Restrictions on available instructions
In some environments there is a restriction on certain instructions or using certain registers. For example, in the Linux kernel, use of SSE/AVX or FP registers is generally disallowed. Therefore most of the optimized memcpy
variants cannot be used as they rely on SSE or AVX registers, and a plain 64-bit mov
-based copy is used on x86. For these platforms, using rep movsb
allows most of the performance of an optimized memcpy
without breaking the restriction on SIMD code.
A more general example might be code that has to target many generations of hardware, and which doesn't use hardware-specific dispatching (e.g., using cpuid
). Here you might be forced to use only older instruction sets, which rules out any AVX, etc. rep movsb
might be a good approach here since it allows "hidden" access to wider loads and stores without using new instructions. If you target pre-ERMSB hardware you'd have to see if rep movsb
performance is acceptable there, though...
Future Proofing
A nice aspect of rep movsb
is that it can, in theory take advantage of architectural improvement on future architectures, without source changes, that explicit moves cannot. For example, when 256-bit data paths were introduced, rep movsb
was able to take advantage of them (as claimed by Intel) without any changes needed to the software. Software using 128-bit moves (which was optimal prior to Haswell) would have to be modified and recompiled.

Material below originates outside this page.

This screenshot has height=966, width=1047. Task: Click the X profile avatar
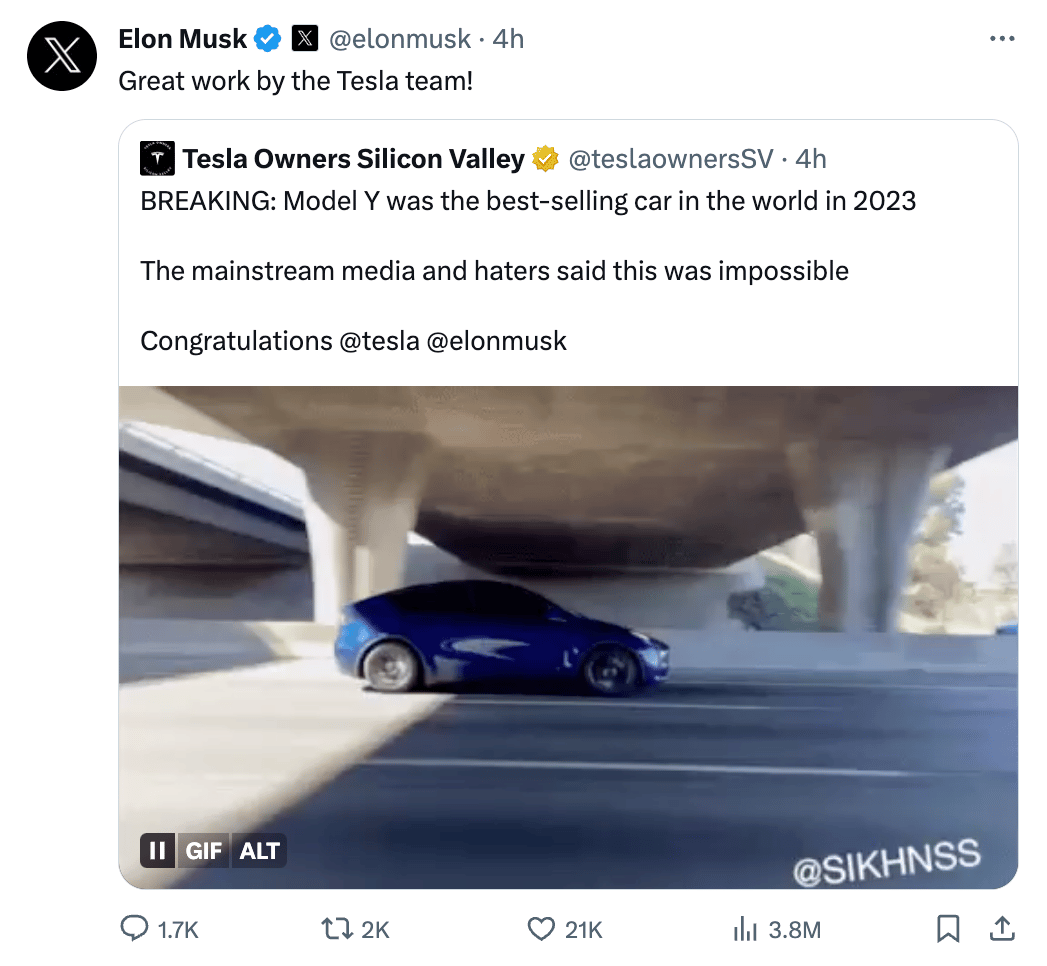click(62, 55)
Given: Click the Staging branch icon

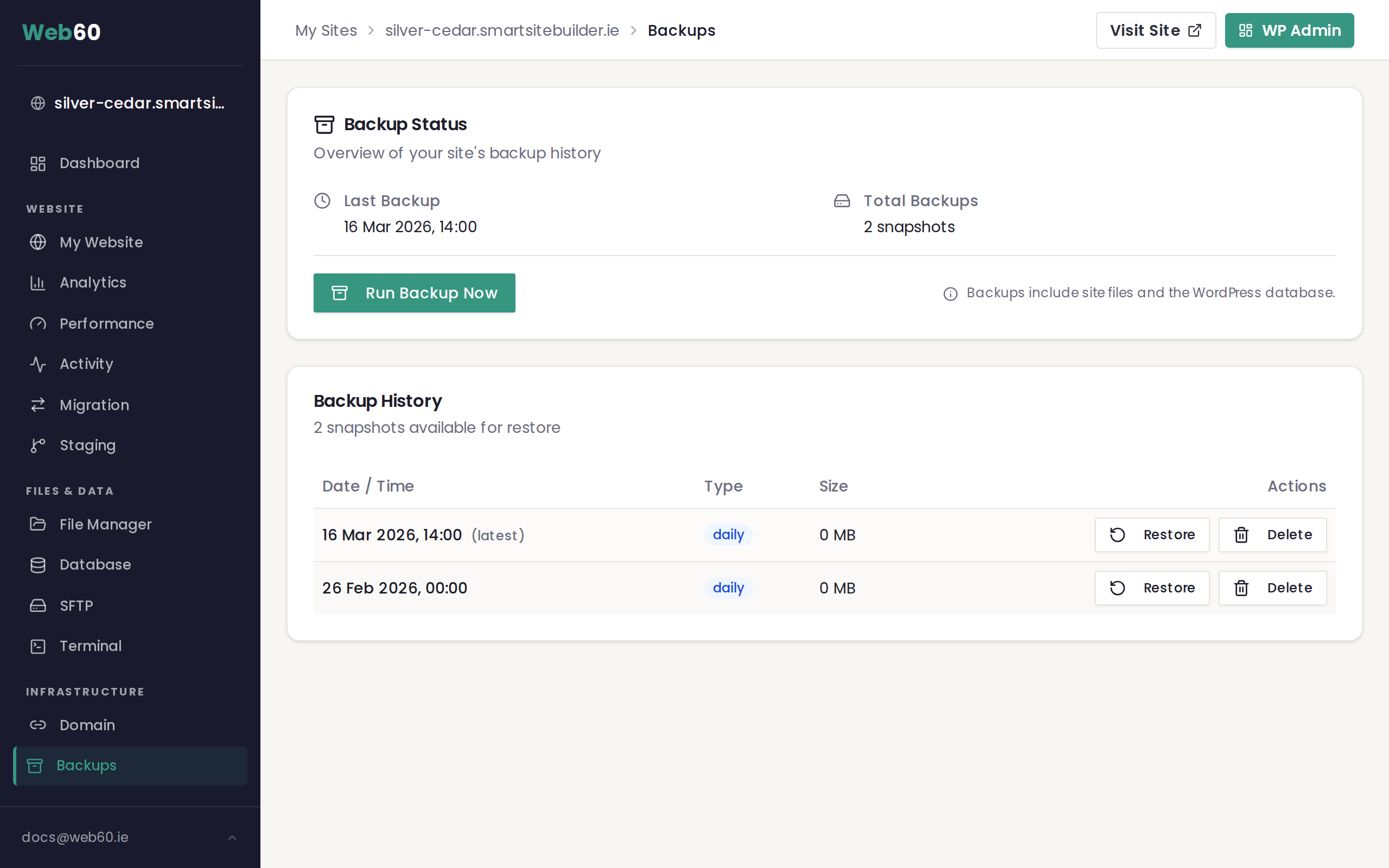Looking at the screenshot, I should coord(38,445).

So it is both a software maintenance benefit (no need to change source) and a benefit for existing binaries (no need to deploy new binaries to take advantage of the improvement).

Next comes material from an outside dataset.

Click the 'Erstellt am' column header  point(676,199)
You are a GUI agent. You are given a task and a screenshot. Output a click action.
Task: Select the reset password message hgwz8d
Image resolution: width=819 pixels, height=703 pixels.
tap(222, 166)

How important this is depends on your maintenance model (e.g., how often new binaries are deployed in practice) and a very difficult to make judgement of how fast these instructions are likely to be in the future. At least Intel is kind of guiding uses in this direction though, by committing to at least reasonable performance in the future (15.3.3.6):
REP MOVSB and REP STOSB will continue to perform reasonably well on
future processors.
Overlapping with subsequent work
This benefit won't show up in a plain memcpy
benchmark of course, which by definition doesn't have subsequent work to overlap, so the magnitude of the benefit would have to be carefully measured in a real-world scenario. Taking maximum advantage might require re-organization of the code surrounding the memcpy
.
This benefit is pointed out by Intel in their optimization manual (section 11.16.3.4) and in their words:
When the count is known to be at least a thousand byte or more, using
enhanced REP MOVSB/STOSB can provide another advantage to amortize the
cost of the non-consuming code. The heuristic can be understood
using a value of Cnt = 4096 and memset() as example:
• A 256-bit SIMD implementation of memset() will need to issue/execute
retire 128 instances of 32- byte store operation with VMOVDQA, before
the non-consuming instruction sequences can make their way to
retirement.
• An instance of enhanced REP STOSB with ECX= 4096 is decoded as a
long micro-op flow provided by hardware, but retires as one
instruction. There are many store_data operation that must complete
before the result of memset() can be consumed. Because the completion
of store data operation is de-coupled from program-order retirement, a
substantial part of the non-consuming code stream can process through
the issue/execute and retirement, essentially cost-free if the
non-consuming sequence does not compete for store buffer resources.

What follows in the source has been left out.